Jack: Institut Francais I noticed features in the production company credits, and Vol I previewed at the Cine Lumiere in London. What role did they have in the film? You have a lot of partners to bring a six and half hour film to market.
Miguel: This was a co-production between four countries. One of them was of course Portgual, one France, and then Germany and Switzerland. In France, it’s traditionally that is more active on arthouse and world cinema. So it’s a traditional partner who has a cultural policy of trying to work for certain films to appear, which is difficult if they didn’t have that support. So they played a role in Arabian Nights, as they did from my second feature, this is my fourth. Our Beloved Month Of August was my second one, they had a small participation, it raised over the years and now it’s getting bigger.
Jack: Arabian Nights, Tabu and Our Beloved Month Of August, they all seem to show a real love for story-telling. Do you think the majority of cinema these days clings too tightly to form and function to fully embrace story?
Miguel: Don’t force me again to be a film critic. I would not say what the others are doing or not doing. For me, I would say it’s very important to show things in dependently of what we are telling as stories. It’s also important to tell stories and use these possibilities of fiction. So I don’t see how you can say no to one of them. I think both of them are important and for me its important that they are having a dialogue.
Jack: At the start of Volume I, one of the ship-makers says “I’m happy. I’m sad. I’m outrage.” Could this be an apt way to describe the directorial process when composing a film as expansive as this? Was it smooth sailing after a certain point?
Miguel: No, ha, it was wild sailing. Without knowing where I was going. I’m a little used to that, but not on this scale. This time it was a very long period of shooting, researching, writing and editing everything at the same time, because every time we finished one story, we were already working on another one for fourteen months. So I could not predict what kind of film I was making because I could never see the whole structure. I was dealing with parts of the film. I was not so scared though because I knew the richness of the film would come by its diversity. I would not like to have a homogeneous type of film. I wanted to go to many different kinds of ways of making cinema and telling stories and watching the country. But of course, the fact that you can never predict, meant sometimes once a week we’d be in a situation where we’d say “what the hell are we doing?!”. We didn’t know. It was impossible to know.
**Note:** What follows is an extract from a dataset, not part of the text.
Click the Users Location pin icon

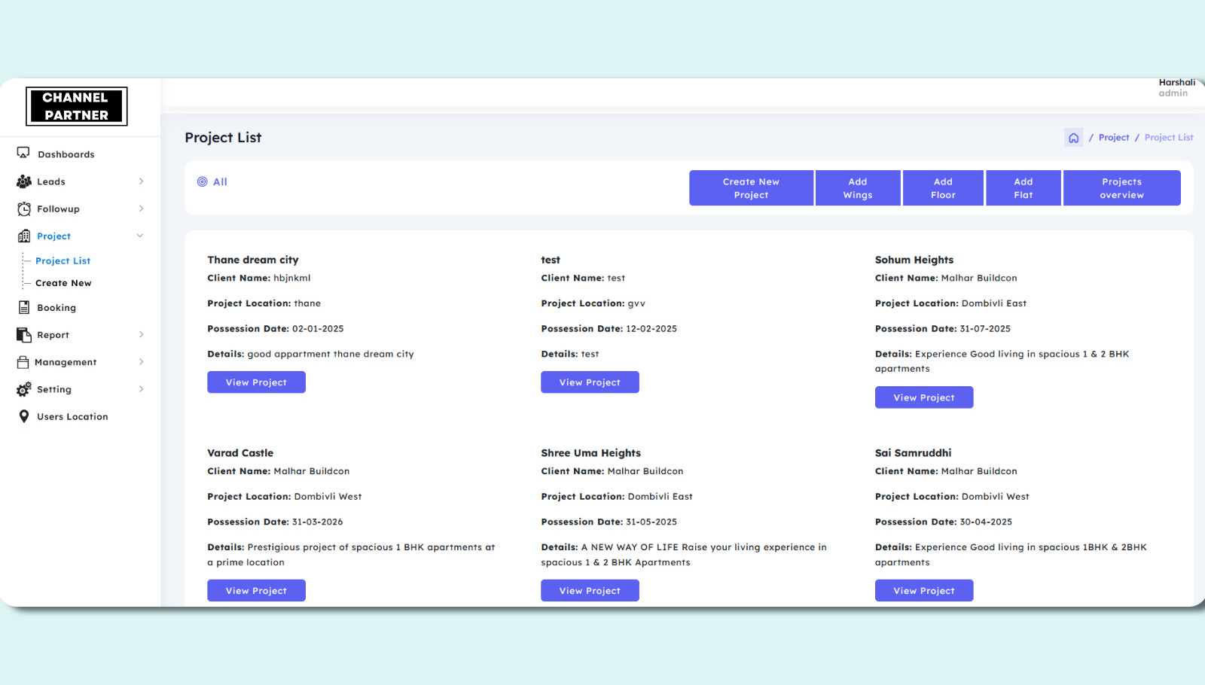click(x=24, y=416)
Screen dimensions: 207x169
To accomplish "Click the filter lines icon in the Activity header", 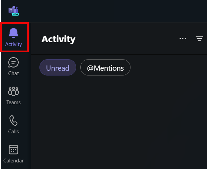I will coord(199,38).
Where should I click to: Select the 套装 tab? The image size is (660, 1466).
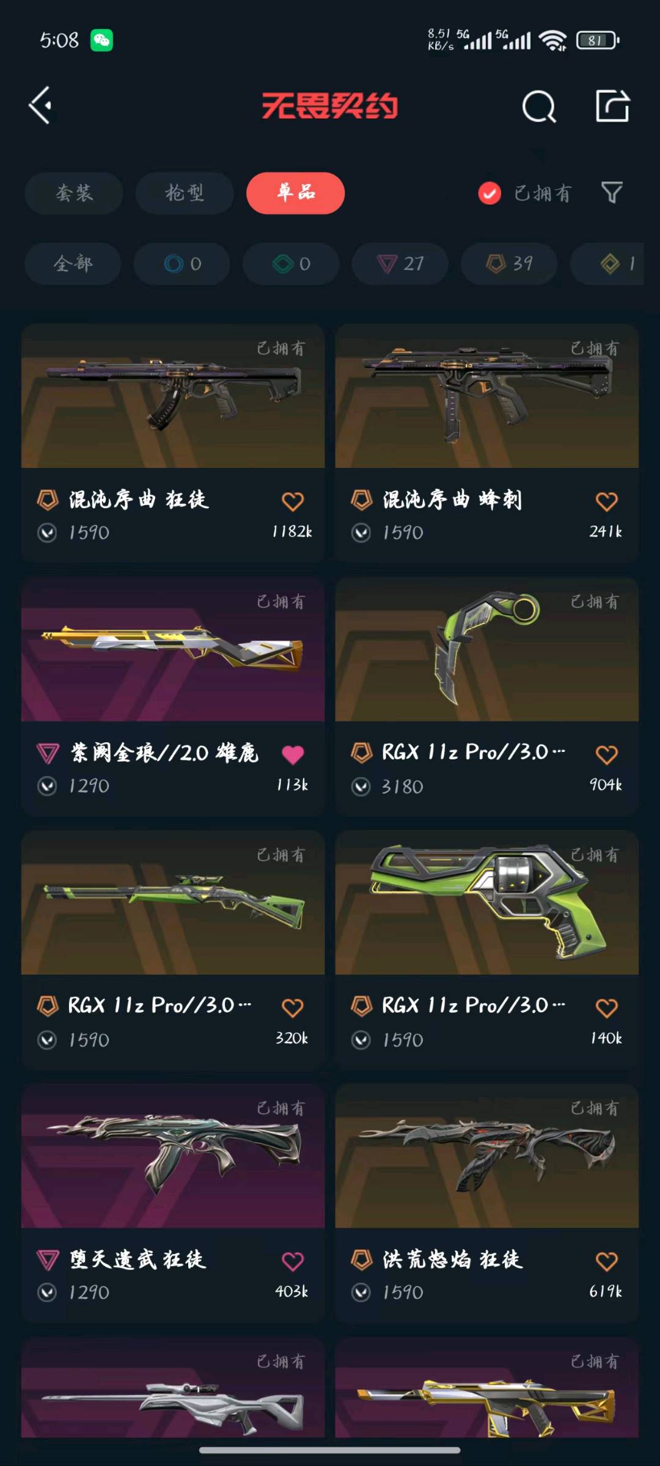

We would see it in the end.
Jack: We hear a lot when guests visit Cambridge, they have a sense that their national cinema (if they’re from outside the UK) is strong, but they also feel like English-language cinema comes in and dictates the programming of their cinemas. Is it the same in Portugal? Has Arabian Nights been received as well in Portugal as it has been on the festival circuit around the world?
Miguel: When it opened in theatres, it made what is normal to make in arthouse cinema, so it’s not very sexy. It’s not particularly much, but it did OK in that that’s what normal to happen. In the end, with three films we made thirty-four thousand admissions, which is normal for a film like this. A bit like Tabu or Our Beloved Month Of August. Then of course, there are people that hate the film, and love the film, and like something in the film, and don’t like other stories. Which is also normal. This film is very elastic. You go from one story to the other and they are very, very different. So, the reactions were mixed for most of the films. If you ask me how the political class reacted to the film, because in a way they are represented in the film, I would say I don’t think they went to see the film because politicians in Portugal, they don’t want to go and watch this type of film in the cinema.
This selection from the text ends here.